The roof of the Plymouth Voyager was gone, Williamson said. The driver wasn’t moving, but a terrified teenager had blood on her and was hysterical.
“She was standing up through the roof and screaming for help,” Williamson said. “All I knew is that I wanted her out of that car.”
Williamson said he checked the motionless Aila Masud for a pulse, but couldn’t find one. He couldn’t bring himself to tell the teenager, and instead pulled her away from the wreckage.
“She held on to me and cried,” Williamson said. “She was screaming, ‘Why is this happening?’ ‘What is going on?’”
Police and firefighters arrived at the scene moments later and took Sana to Children’s Healthcare of Atlanta for evaluation. The teenager wasn’t seriously injured.

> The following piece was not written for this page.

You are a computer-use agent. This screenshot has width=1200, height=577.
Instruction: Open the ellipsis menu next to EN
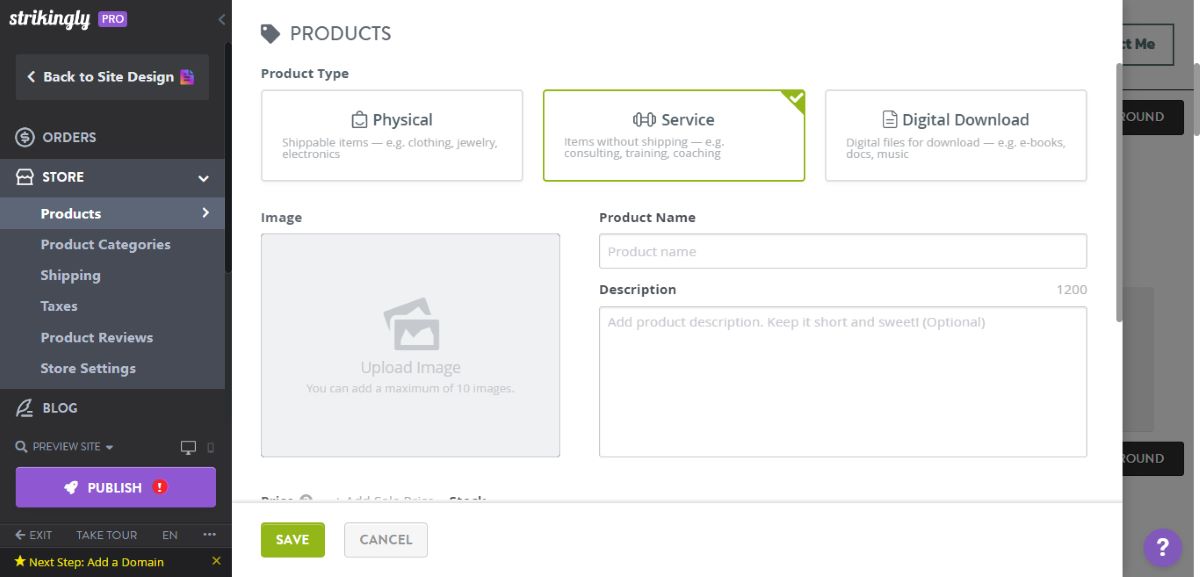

Williamson said he described to police what he saw, starting with a flying tire and a driver, Aila Masud, who couldn’t avoid it. Both Williamson and the Masuds were traveling in the center lane when the tire landed, crushing the van. After the impact, the van veered toward the median, where it stopped, likely with the driver’s foot on the brake.
“If she had gone flying into another lane, she would’ve hit other cars,” Williamson said. “She had nowhere to go. She was going to get it.”
In 2009, tire failure caused five fatal wrecks, according to the latest numbers available from the Georgia Department of Transportation. There are not numbers specifically on flying debris-related crashes, but they have occurred on Atlanta roads. On July 11, 2012, an 8-year-old boy was killed when a part from a tractor-trailer flew through the windshield of his family’s SUV. In January, no one was injured when a tractor-trailer hit a median wall on I-285, sending chunks of concrete flying.
Still, flying debris was the last thing anyone expected Friday. Several hours after the crash, Williamson said he got a phone call from Aila Masud’s husband, thanking him for taking care of Sana until help could arrive.
“You could hear the pain in his voice,” Williamson said. “He was still shell-shocked.”
Williamson said he’s still in shock, too. The images are still vivid, and he said he’s heartbroken for a family who lost their loved one in an instant. Anyone could have been Aila Masud, he says. “It very well could have been me.”